Provided data:
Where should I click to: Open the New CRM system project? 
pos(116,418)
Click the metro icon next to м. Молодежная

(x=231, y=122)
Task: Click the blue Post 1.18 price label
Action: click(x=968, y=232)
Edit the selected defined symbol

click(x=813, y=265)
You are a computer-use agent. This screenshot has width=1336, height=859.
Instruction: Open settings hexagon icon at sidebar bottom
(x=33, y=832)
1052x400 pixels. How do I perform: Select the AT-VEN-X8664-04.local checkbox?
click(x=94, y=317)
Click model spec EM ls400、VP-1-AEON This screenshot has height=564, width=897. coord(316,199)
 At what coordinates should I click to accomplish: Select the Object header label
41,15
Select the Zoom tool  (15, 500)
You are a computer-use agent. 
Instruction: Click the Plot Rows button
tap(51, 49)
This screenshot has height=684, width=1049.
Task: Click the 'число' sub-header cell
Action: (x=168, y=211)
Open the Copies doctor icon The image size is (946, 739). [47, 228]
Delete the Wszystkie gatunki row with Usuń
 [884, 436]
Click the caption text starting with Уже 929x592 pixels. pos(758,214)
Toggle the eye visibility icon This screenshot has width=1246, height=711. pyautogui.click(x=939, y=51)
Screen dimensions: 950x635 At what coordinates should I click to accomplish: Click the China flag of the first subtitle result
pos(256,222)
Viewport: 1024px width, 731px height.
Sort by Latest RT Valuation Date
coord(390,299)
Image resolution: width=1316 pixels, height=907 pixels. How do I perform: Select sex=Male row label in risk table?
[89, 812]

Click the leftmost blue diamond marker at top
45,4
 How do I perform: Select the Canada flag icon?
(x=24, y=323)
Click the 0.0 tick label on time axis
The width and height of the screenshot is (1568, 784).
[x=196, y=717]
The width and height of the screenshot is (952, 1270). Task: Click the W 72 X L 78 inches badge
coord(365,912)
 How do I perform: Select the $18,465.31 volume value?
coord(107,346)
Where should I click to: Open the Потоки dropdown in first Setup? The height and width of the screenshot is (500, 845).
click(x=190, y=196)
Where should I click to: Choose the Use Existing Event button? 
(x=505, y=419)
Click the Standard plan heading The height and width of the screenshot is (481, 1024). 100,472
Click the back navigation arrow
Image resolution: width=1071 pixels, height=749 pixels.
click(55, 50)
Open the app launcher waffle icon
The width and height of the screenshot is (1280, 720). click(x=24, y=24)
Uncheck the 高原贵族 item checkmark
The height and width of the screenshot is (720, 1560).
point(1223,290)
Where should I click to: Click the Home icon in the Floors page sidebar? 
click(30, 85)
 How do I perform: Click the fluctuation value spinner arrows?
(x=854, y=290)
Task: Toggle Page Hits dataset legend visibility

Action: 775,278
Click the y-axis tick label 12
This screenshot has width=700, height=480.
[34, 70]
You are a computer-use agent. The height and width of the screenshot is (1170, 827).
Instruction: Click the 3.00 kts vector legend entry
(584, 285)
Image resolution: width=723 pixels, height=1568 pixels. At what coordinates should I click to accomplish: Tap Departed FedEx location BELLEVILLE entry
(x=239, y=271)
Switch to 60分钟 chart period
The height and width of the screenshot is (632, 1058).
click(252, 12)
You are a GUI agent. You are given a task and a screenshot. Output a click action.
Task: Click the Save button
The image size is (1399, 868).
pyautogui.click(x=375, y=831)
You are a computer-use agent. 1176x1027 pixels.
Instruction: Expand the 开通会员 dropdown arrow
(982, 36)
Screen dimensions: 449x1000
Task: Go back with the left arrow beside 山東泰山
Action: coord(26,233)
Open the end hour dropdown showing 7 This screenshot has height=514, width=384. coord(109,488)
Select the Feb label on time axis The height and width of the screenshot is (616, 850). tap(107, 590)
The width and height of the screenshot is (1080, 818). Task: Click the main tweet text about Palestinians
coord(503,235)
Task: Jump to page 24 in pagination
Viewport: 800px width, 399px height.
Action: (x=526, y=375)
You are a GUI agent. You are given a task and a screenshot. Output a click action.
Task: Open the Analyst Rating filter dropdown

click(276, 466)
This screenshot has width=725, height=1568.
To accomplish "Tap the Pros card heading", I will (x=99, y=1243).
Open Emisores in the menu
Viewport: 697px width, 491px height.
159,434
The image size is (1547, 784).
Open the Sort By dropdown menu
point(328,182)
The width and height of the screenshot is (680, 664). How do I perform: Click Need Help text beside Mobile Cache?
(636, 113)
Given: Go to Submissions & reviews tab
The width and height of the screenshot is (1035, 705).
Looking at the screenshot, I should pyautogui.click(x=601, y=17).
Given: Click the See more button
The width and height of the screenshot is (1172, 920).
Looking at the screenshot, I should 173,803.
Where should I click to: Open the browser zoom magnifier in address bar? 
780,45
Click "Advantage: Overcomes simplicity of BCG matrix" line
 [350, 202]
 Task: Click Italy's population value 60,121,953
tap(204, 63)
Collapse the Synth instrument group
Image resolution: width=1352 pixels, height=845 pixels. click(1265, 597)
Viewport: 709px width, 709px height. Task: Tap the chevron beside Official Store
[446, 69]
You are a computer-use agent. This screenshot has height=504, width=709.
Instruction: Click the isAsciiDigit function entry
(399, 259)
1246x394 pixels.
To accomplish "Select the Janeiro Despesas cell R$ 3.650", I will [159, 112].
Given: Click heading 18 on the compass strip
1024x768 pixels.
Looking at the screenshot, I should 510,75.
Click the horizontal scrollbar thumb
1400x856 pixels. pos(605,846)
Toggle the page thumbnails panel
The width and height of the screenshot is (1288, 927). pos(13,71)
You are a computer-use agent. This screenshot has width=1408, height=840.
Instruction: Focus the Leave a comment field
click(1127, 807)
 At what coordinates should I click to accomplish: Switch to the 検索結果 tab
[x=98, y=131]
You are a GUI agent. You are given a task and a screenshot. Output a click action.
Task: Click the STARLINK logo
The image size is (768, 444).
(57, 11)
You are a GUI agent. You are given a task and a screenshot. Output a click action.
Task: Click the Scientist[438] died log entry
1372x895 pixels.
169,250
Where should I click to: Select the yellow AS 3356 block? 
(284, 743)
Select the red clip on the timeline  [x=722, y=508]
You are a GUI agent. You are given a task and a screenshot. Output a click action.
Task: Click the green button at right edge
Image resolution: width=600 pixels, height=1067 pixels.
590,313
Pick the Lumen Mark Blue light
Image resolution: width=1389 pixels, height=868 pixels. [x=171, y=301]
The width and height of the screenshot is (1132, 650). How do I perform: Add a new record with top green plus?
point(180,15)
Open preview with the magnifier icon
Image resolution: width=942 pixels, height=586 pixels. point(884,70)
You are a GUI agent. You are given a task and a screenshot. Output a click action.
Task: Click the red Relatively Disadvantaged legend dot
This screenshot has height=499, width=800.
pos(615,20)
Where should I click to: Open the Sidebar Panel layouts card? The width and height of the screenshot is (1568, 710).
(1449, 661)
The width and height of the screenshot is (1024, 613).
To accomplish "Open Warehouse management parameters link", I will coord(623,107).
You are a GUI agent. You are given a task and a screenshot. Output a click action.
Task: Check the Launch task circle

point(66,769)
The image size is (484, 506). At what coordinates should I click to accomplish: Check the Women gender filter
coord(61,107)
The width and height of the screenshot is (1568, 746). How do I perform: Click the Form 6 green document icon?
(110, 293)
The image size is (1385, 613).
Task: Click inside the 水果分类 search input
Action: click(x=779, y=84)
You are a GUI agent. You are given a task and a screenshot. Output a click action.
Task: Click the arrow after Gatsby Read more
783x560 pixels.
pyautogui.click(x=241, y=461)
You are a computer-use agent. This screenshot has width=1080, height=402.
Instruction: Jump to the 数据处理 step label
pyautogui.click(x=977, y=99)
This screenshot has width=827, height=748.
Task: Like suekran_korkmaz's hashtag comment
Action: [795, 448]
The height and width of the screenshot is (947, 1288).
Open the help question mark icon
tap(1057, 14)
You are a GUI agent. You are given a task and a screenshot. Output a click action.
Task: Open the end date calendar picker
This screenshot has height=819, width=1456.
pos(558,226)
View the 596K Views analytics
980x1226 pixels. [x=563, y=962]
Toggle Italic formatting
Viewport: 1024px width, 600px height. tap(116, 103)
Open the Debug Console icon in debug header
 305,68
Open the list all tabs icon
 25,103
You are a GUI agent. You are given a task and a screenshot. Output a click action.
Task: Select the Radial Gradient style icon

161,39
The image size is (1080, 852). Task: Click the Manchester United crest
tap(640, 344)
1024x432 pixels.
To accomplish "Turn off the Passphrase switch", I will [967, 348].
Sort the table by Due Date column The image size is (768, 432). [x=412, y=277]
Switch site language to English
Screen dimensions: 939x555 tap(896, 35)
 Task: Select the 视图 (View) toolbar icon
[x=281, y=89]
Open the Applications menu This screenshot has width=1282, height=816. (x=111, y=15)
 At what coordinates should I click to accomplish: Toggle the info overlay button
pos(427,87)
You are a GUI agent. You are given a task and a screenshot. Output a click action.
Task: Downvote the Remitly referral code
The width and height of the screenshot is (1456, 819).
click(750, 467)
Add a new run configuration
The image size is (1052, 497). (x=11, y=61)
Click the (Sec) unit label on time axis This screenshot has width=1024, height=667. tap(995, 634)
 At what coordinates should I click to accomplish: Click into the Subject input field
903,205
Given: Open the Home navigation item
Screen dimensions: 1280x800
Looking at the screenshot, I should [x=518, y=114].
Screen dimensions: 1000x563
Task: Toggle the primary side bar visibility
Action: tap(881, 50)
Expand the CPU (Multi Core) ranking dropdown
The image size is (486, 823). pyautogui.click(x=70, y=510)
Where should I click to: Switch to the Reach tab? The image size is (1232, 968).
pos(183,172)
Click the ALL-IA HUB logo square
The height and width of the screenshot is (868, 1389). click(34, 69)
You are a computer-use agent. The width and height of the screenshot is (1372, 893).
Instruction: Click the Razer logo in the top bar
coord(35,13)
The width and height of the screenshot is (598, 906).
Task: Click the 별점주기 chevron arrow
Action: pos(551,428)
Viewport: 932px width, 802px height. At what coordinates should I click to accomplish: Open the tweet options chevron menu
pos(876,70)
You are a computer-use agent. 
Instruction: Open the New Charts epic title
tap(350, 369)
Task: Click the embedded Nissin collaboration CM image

Directions: From the records above, retype only the lines starting at the line that contains "Task: Open the end date calendar picker" and ending at the line that contains "1024x432 pixels.", both included.

Response area:
Task: Open the end date calendar picker
This screenshot has height=819, width=1456.
pos(558,226)
View the 596K Views analytics
980x1226 pixels. [x=563, y=962]
Toggle Italic formatting
Viewport: 1024px width, 600px height. tap(116, 103)
Open the Debug Console icon in debug header
 305,68
Open the list all tabs icon
 25,103
You are a GUI agent. You are given a task and a screenshot. Output a click action.
Task: Select the Radial Gradient style icon

161,39
The image size is (1080, 852). Task: Click the Manchester United crest
tap(640, 344)
1024x432 pixels.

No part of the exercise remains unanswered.